→ WHAT THIS EXERCISE ASKS:
1. In the blog post about being a Christian writer in Hollywood, what is the show on the writer's new job about?
2. Write what comes next in the blog post about being a Christian writer in Hollywood, picking up after its final sentence.

== QUOTED TEXT

20080707-coming-out-of-the-prayer-closet-by-bradford-wintersI wonder how long I can pull off this gig; how long I can get away with writing this blog that “outs” me spiritually while working in an industry like Hollywood that is far more hostile to Christianity than, say, apropos the metaphor, homosexuality.

How long before my fellow writers on a brand new job find out that the closet I come from is shaped like a cross? No matter that they’re a great group on a show whose very subject is the story of King David set in the modern world—do they know? Have they looked me up online and stumbled across these blogs that treat the Writers Guild strike with a title like “Picket Line in Babylon” and the immigration debate with “Who Would Jesus Deport?

I’ve looked them up, of course, even if only to check their professional credits on the IMDB website. But in doing so I did Google one of them by mistake, and stumbled upon his Wikipedia entry. Have any of them done the same and stumbled upon my blog?

(I have no idea if looking me up online would even get them here in the first place, because for better or worse I have yet to Google myself. Is it me or does the phrase not have a certain perverse ring to it?)

Michael, Julie, Erik, J.J. and Kamren: if you’re reading this right now, you must let me know first thing tomorrow!

====
== STORED RECORDS

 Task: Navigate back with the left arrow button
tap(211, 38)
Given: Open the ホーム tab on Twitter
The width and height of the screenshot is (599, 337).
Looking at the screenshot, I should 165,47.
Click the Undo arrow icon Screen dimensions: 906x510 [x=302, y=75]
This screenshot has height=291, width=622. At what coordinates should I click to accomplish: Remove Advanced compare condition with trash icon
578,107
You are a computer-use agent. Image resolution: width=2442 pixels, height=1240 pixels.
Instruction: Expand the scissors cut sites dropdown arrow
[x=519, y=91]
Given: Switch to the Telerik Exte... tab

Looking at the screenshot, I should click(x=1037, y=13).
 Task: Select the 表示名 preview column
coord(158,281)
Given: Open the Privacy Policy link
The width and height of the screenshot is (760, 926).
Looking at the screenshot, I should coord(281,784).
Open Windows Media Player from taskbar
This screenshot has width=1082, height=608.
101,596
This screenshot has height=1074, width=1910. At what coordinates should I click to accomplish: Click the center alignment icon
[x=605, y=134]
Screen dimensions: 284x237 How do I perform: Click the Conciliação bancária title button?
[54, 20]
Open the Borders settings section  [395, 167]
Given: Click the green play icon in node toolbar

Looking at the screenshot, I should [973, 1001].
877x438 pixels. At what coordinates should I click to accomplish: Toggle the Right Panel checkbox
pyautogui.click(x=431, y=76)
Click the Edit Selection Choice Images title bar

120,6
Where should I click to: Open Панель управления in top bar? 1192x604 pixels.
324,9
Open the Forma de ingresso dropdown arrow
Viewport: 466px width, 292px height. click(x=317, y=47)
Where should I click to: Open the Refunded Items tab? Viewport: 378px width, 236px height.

====

→ TASK RESPONSES:
1. The story of King David set in the modern world.

2.
Clearly the problem is more mine than theirs. And for this reason I have used the blog at times as a means to “out” myself, to confront the matter of conviction—or lack thereof, in both senses of the word—in a public if mostly passive and isolated way. To be sure, my blogs are not about to get me thrown to the lions anytime soon.

And the problem is not just one of embarrassment in the workplace. I remember the same feeling in a vacuum after my third blog, titled “Back to Work(s),” in which I addressed the daily conflict between time in the prayer closet and time at the desk. Practically the moment I clicked SEND, the feeling washed over me that perhaps I came across as a little too earnest.

So let me up the ante and raise the earnest factor at that, tired as I am of being such a self-conscious you-know-what.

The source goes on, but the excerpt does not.